◆ **WORK INSTRUCTION**: Print every line below exactly as written, but leave the pictures behind.

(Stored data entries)
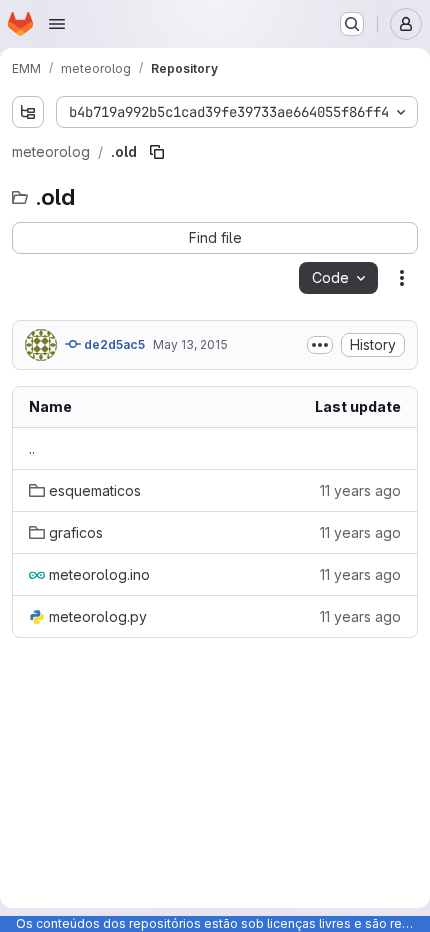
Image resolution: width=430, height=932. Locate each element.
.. (32, 448)
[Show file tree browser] (28, 112)
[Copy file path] (157, 152)
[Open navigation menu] (57, 24)
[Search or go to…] (352, 24)
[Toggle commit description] (320, 345)
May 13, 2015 (190, 344)
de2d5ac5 (113, 344)
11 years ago (360, 490)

◆ **RESULT OF THIS EXERCISE**:
Image resolution: width=430, height=932. Locate each element.
.. (32, 448)
[Show file tree browser] (28, 112)
[Copy file path] (157, 152)
[Open navigation menu] (57, 24)
[Search or go to…] (352, 24)
[Toggle commit description] (320, 345)
May 13, 2015 (190, 344)
de2d5ac5 (113, 344)
11 years ago (360, 490)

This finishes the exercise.